There is no denying the impact of a great Stones show, as demonstrated by this two-hour concert at Hampton Coliseum. After a warm introduction, The Rolling Stones take the stage for what was to be one of the final shows on the band's 1981 Tattoo You tour, and one of six of those tour dates taped for the King Biscuit Flower Hour. Opening with their classic 1966 single, "Under My Thumb" then blasting into "When the Whip Comes Down," followed by the always controversial "Let's Spend the Night Together," the group delivers a riveting 22-song set.
The band is in fine form, and Jagger leads a rousing sing-along during "You Can't Always Get What You Want," and injects humor when he informs the audience that saxophonist Ernie Watts is no relation to Stones drummer, Charlie Watts. "You Can't Always Get What You Want," "Time Is on My Side," "Miss You," "Honky Tonk Women" and "(I Can't Get No) Satisfaction," which closes out the set, are the best songs and remind us why the Stones are the greatest rock 'n' roll band in the world, still crankin' it out after four decades on the scene.

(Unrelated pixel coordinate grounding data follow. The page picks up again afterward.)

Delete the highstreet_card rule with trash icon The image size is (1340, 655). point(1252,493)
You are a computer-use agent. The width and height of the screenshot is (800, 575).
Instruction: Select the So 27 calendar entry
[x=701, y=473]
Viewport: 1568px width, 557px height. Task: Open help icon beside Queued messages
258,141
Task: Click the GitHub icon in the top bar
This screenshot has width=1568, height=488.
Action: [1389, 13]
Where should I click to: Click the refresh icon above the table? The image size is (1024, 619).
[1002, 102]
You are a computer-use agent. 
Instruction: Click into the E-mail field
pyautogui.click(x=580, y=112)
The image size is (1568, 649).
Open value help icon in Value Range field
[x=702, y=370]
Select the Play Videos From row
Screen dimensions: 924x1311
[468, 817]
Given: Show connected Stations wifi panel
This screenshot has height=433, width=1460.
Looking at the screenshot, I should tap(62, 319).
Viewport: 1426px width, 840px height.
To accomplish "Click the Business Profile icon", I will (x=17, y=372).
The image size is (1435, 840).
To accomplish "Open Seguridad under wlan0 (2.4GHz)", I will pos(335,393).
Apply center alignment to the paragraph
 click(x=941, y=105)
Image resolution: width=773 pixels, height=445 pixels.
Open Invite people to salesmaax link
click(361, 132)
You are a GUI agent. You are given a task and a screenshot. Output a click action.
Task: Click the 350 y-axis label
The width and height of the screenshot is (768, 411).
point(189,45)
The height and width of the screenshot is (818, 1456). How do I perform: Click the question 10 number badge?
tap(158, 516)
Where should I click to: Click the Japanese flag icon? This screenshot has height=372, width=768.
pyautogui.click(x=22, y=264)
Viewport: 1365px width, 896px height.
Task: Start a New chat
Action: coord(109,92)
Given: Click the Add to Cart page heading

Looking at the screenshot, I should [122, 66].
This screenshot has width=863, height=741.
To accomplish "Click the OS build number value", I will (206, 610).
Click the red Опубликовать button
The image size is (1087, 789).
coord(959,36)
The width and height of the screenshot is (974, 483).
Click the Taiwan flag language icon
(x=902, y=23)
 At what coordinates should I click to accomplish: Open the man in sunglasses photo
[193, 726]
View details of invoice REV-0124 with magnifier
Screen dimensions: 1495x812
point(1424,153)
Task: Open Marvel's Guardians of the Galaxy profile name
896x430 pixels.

The groundbreaking rock band from London had been together since 1962, and as with their other shows, the Stones play this concert with fire, passion, and the bravado of a talk-of-the-town arrogant, young band that knows they are simply the best there is.
Originally formed with Mick Jagger, Keith Richards, Charlie Watts, Bill Wyman, and Brian Jones as a blues pub band (with the blessing and guidance of UK blues legend, Alexis Korner), The Rolling Stones quickly moved into the spot of being the "street-wise and gritty" alternative to the four-headed pop music monster The Beatles had become. They followed the Fab Four into the U.S. with the British Invasion, and quickly established their own musical credibility with a string of brilliant pop singles that included "(I Can't Get No) Satisfaction," "Time Is on My Side," "The Last Time," "19th Nervous Breakdown," "Ruby Tuesday," and "Paint It Black." By the early '70s, the Stones took over as the premier British rock 'n' roll band, and continued their streak of hits with songs like "Jumpin' Jack Flash," "Brown Sugar," and "Start Me Up."
Although Mick Jagger and Keith Richards have often gotten the most attention, people should never mistake the fact that the Stones are a band in every sense of the word. Bassist Bill Wyman (prior to his departure in the early 1990s) and drummer Charlie Watts were just as important to the music as the Glimmer Twins; and Ron Wood, who had been in the band several years at this point, provides a strong counterpoint to the sloppy but soulful guitar licks of Keith Richards.
Despite ups and downs, drug busts, countless sold-out tours, great and poor LP releases, personnel changes, illnesses, and even deaths, the Stones have endured, decades after their formation. Jagger, Richards, and Watts remain from the original line-up and they continue to record and tour to this day.